[Word and element location records]
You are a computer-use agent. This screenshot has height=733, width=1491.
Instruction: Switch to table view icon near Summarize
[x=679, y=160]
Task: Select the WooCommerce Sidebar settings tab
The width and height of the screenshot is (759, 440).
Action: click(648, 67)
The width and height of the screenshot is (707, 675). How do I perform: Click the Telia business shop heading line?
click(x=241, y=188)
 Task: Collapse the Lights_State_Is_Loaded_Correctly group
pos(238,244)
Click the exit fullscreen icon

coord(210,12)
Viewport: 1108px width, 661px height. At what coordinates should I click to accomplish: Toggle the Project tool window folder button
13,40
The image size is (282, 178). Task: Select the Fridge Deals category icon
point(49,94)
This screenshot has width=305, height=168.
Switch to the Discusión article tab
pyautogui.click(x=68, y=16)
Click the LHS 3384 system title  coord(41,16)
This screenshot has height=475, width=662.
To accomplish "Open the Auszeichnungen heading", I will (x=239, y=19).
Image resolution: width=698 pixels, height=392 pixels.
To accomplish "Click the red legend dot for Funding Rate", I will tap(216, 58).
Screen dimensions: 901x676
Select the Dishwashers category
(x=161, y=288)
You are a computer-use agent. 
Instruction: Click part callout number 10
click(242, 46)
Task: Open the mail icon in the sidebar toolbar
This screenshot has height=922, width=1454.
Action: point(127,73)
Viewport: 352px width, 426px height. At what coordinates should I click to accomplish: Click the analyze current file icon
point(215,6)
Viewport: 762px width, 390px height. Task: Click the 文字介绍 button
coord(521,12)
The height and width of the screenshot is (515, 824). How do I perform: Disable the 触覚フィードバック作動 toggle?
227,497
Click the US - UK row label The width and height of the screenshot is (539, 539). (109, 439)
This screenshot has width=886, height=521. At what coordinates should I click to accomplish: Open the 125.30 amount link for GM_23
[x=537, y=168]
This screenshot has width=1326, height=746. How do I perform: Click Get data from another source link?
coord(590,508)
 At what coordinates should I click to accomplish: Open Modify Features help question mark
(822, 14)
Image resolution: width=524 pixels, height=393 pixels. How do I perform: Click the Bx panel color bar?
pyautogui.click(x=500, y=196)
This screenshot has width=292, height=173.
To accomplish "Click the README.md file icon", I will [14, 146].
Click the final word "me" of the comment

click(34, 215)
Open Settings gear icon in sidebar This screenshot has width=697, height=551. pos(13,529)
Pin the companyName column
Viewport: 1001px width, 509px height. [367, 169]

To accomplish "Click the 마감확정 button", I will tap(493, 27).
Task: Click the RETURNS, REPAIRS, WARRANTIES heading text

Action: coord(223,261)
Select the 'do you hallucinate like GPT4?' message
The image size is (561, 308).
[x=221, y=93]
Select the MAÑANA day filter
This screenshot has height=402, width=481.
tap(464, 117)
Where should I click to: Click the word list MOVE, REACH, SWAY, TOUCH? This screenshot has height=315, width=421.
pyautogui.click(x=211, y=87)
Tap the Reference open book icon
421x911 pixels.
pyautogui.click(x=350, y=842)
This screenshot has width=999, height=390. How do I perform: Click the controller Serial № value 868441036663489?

◆ **Do this**: Express the records from the line with "The image size is (282, 178)." through the line with "coord(590,508)", both included, as a two-column CSV headed record_text and answer, with one row per record. Enclose every field in double quotes and replace any line breaks inside a field with spaces.

◆ **Task answer**:
record_text,answer
"The image size is (282, 178). Task: Select the Fridge Deals category icon","point(49,94)"
"This screenshot has width=305, height=168. Switch to the Discusión article tab","pyautogui.click(x=68, y=16)"
"Click the LHS 3384 system title","coord(41,16)"
"This screenshot has height=475, width=662. To accomplish ""Open the Auszeichnungen heading"",","I will (x=239, y=19)."
"Image resolution: width=698 pixels, height=392 pixels. To accomplish ""Click the red legend dot for Funding Rate"",","I will tap(216, 58)."
"Screen dimensions: 901x676 Select the Dishwashers category","(x=161, y=288)"
"You are a computer-use agent. Instruction: Click part callout number 10","click(242, 46)"
"Task: Open the mail icon in the sidebar toolbar This screenshot has height=922, width=1454.","Action: point(127,73)"
"Viewport: 352px width, 426px height. At what coordinates should I click to accomplish: Click the analyze current file icon","point(215,6)"
"Viewport: 762px width, 390px height. Task: Click the 文字介绍 button","coord(521,12)"
"The height and width of the screenshot is (515, 824). How do I perform: Disable the 触覚フィードバック作動 toggle?","227,497"
"Click the US - UK row label The width and height of the screenshot is (539, 539).","(109, 439)"
"This screenshot has width=886, height=521. At what coordinates should I click to accomplish: Open the 125.30 amount link for GM_23","[x=537, y=168]"
"This screenshot has width=1326, height=746. How do I perform: Click Get data from another source link?","coord(590,508)"